У меня больше не было ни сил, ни желания удивляться. Ведь если человек смог поднять эту огромную тяжелую ношу, то, наверное, он мог нести ее и многие тысячи лет. Чему же тут удивляться и против чего возражать? Меня мучил лишь один вопрос:
— Ну а если ты не найдешь своего господина, так и будешь носить этот трон?
— А что делать? Ведь я носильщик и выполняю волю господина. Мне приказано, и я не смею ослушаться.
Ну что тут скажешь? Что ответишь? Тогда я решил его разозлить:
— А ты брось этот трон. Ты же устал, измучился. Разбей его или сожги. Ведь этот трон сделан для того, чтобы служить людям, а не для того, чтобы люди служили ему.
— Что ты? Как я его брошу? Я должен донести. Ведь это мой хлеб!
— Но ты падаешь от усталости, и поясница у тебя вот-вот переломится! Давно надо было скинуть с себя ношу. Брось этот трон!
— Ты не носильщик и потому не понимаешь, а я головой за трон отвечаю и должен выполнить приказ господина.
— И до каких пор ты намерен его таскать?
— Пока не получу приказа от Птаха Ра.
— Но он наверняка уже давно умер!
— Тогда от его преемника или наследника, которому он передал свой приказ.
— Ладно. Тогда я приказываю тебе — сними с плеч этот трон!
— Слушаю и повинуюсь. Только скажи: ты родственник господину Птаху Ра?
— К сожалению, нет.
— Тогда, может быть, он передал тебе свой приказ?
— Нет.
— В таком случае, извини, мне надо идти…
Человек повернулся и зашагал дальше. Меня душили гнев и злость. Я крикнул, велел ему остановиться: я заметил, что к сиденью трона было прикреплено что-то вроде таблички или надписи. Оказалось, это кусок газельей кожи, на которой виднелась старинная полустертая надпись. Я с трудом разобрал ее:
«Носильщик трона, ты много потрудился на своем веку. И вот пришло время, чтобы этот великолепный и не имеющий себе равных по красоте трон послужил тебе. Отныне он твой. Возьми его, отнеси в свой дом и поставь в самый почетный угол. Ты можешь сидеть на нем и отдыхать, сколько захочешь. А после твоей смерти он достанется твоим детям».

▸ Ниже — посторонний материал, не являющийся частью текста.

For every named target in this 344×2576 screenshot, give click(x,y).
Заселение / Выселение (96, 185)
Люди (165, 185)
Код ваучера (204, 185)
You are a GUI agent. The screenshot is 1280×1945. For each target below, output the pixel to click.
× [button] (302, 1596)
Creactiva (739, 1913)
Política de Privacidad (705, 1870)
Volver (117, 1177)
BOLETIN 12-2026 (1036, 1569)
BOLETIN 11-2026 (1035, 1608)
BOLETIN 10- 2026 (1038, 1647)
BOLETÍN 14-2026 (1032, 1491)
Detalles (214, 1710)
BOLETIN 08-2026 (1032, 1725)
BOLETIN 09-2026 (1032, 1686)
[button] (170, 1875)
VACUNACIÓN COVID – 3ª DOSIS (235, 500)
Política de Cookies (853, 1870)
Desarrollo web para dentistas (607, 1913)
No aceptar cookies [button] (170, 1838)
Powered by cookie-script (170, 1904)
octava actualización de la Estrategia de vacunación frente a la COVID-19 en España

Так вот каким был приказ господина Птаха Ра, уважаемый носильщик! Справедливый приказ. И отдан он был в тот самый момент, когда господин твой вручил тебе трон. Приказ был скреплен подписью и заключен в картуш. Задыхаясь от радостного волнения, я сообщил об этом носильщику. Ведь с того мгновения, как я его увидел и узнал его историю, я сам чувствовал себя носильщиком, пронесшим через тысячелетия тяжелый трон, я даже ощущал боль в пояснице. Теперь я испытал радость долгожданного освобождения.
Человек слушал меня, склонив голову, и ни один мускул не дрогнул в его лице — он терпеливо ждал, когда я окончу говорить. А я-то думал, что он будет вне себя от радости! Ничего подобного.
— Приказ над твоей головой, вот он! И написан давным-давно!
— Так ведь я не умею читать.
— Но я же тебе прочел!
— Я поверю только тому человеку, у которого есть с собой приказ. У тебя есть приказ?
И когда я не ответил, сердито проворчал, поворачиваясь ко мне спиной:
— Вот люди… только задерживают… а ноша такая тяжелая, за день в один конец города едва успеваешь донести…
Я стоял, наблюдая за ним. Трон снова поплыл над головами прохожих, медленно, важно, — казалось, он двигался сам собой. Человек же снова превратился в его тонкую пятую ногу — ногу, которая, однако, была способна нести эту махину.
Я стоял, наблюдая, как носильщик удалялся, тяжело дыша и обливаясь потом. Стоял в растерянности, не зная, что делать. Догнать его и убить, чтобы дать выход распиравшему меня гневу? Или силой сорвать с его плеч этот трон и принудить его к отдыху? Злиться на него или жалеть его?
Или обратить свой гнев на самого себя за то, что у меня нет приказа?